◆ **What you have to do**
Return each record shown beneath, word for word.

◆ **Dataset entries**
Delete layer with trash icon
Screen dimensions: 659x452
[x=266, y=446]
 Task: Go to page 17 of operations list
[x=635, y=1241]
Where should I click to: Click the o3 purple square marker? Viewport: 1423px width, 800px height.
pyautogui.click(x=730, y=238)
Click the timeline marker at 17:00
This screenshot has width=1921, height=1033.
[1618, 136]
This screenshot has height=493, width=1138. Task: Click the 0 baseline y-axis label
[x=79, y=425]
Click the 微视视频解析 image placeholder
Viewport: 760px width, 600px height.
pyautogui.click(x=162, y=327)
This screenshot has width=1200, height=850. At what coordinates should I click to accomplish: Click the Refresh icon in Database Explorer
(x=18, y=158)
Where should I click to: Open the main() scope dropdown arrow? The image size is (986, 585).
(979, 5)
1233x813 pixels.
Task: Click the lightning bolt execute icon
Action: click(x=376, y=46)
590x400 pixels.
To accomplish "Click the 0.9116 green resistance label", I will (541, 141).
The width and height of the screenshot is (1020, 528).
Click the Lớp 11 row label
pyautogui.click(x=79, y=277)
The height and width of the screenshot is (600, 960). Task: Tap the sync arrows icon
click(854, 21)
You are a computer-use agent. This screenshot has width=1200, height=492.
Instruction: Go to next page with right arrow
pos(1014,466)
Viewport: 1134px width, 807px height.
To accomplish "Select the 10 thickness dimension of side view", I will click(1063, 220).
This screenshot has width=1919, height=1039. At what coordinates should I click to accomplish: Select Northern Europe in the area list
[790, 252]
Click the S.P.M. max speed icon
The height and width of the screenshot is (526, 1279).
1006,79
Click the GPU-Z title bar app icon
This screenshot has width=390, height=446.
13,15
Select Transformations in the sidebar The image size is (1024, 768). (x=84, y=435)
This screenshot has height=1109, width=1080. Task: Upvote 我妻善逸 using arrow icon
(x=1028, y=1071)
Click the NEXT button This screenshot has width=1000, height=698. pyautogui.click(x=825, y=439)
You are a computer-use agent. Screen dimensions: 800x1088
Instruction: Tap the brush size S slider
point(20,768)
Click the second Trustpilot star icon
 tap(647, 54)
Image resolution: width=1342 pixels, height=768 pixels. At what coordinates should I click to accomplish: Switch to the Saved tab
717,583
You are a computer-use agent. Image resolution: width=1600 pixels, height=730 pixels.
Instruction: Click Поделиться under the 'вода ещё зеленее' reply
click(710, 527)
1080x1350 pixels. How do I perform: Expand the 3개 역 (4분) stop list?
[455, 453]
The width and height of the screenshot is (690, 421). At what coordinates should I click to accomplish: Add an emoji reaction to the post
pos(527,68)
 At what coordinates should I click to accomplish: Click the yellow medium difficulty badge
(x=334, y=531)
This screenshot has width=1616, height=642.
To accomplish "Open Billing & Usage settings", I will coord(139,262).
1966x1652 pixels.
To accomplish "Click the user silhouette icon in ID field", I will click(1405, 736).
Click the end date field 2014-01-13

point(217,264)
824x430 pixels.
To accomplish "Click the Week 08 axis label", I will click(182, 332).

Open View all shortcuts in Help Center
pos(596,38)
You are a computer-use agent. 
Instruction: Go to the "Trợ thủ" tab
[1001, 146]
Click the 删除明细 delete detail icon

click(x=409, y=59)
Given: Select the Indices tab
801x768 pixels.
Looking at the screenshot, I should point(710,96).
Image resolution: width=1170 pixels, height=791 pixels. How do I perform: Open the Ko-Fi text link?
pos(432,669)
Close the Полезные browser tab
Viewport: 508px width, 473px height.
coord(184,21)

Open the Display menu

◆ **Answer to this problem**
Delete layer with trash icon
Screen dimensions: 659x452
[x=266, y=446]
 Task: Go to page 17 of operations list
[x=635, y=1241]
Where should I click to: Click the o3 purple square marker? Viewport: 1423px width, 800px height.
pyautogui.click(x=730, y=238)
Click the timeline marker at 17:00
This screenshot has width=1921, height=1033.
[1618, 136]
This screenshot has height=493, width=1138. Task: Click the 0 baseline y-axis label
[x=79, y=425]
Click the 微视视频解析 image placeholder
Viewport: 760px width, 600px height.
pyautogui.click(x=162, y=327)
This screenshot has width=1200, height=850. At what coordinates should I click to accomplish: Click the Refresh icon in Database Explorer
(x=18, y=158)
Where should I click to: Open the main() scope dropdown arrow? The image size is (986, 585).
(979, 5)
1233x813 pixels.
Task: Click the lightning bolt execute icon
Action: click(x=376, y=46)
590x400 pixels.
To accomplish "Click the 0.9116 green resistance label", I will (541, 141).
The width and height of the screenshot is (1020, 528).
Click the Lớp 11 row label
pyautogui.click(x=79, y=277)
The height and width of the screenshot is (600, 960). Task: Tap the sync arrows icon
click(854, 21)
You are a computer-use agent. This screenshot has width=1200, height=492.
Instruction: Go to next page with right arrow
pos(1014,466)
Viewport: 1134px width, 807px height.
To accomplish "Select the 10 thickness dimension of side view", I will click(1063, 220).
This screenshot has width=1919, height=1039. At what coordinates should I click to accomplish: Select Northern Europe in the area list
[790, 252]
Click the S.P.M. max speed icon
The height and width of the screenshot is (526, 1279).
1006,79
Click the GPU-Z title bar app icon
This screenshot has width=390, height=446.
13,15
Select Transformations in the sidebar The image size is (1024, 768). (x=84, y=435)
This screenshot has height=1109, width=1080. Task: Upvote 我妻善逸 using arrow icon
(x=1028, y=1071)
Click the NEXT button This screenshot has width=1000, height=698. pyautogui.click(x=825, y=439)
You are a computer-use agent. Screen dimensions: 800x1088
Instruction: Tap the brush size S slider
point(20,768)
Click the second Trustpilot star icon
 tap(647, 54)
Image resolution: width=1342 pixels, height=768 pixels. At what coordinates should I click to accomplish: Switch to the Saved tab
717,583
You are a computer-use agent. Image resolution: width=1600 pixels, height=730 pixels.
Instruction: Click Поделиться under the 'вода ещё зеленее' reply
click(710, 527)
1080x1350 pixels. How do I perform: Expand the 3개 역 (4분) stop list?
[455, 453]
The width and height of the screenshot is (690, 421). At what coordinates should I click to accomplish: Add an emoji reaction to the post
pos(527,68)
 At what coordinates should I click to accomplish: Click the yellow medium difficulty badge
(x=334, y=531)
This screenshot has width=1616, height=642.
To accomplish "Open Billing & Usage settings", I will coord(139,262).
1966x1652 pixels.
To accomplish "Click the user silhouette icon in ID field", I will click(1405, 736).
Click the end date field 2014-01-13

point(217,264)
824x430 pixels.
To accomplish "Click the Week 08 axis label", I will click(182, 332).

Open View all shortcuts in Help Center
pos(596,38)
You are a computer-use agent. 
Instruction: Go to the "Trợ thủ" tab
[1001, 146]
Click the 删除明细 delete detail icon

click(x=409, y=59)
Given: Select the Indices tab
801x768 pixels.
Looking at the screenshot, I should point(710,96).
Image resolution: width=1170 pixels, height=791 pixels. How do I perform: Open the Ko-Fi text link?
pos(432,669)
Close the Полезные browser tab
Viewport: 508px width, 473px height.
coord(184,21)

Open the Display menu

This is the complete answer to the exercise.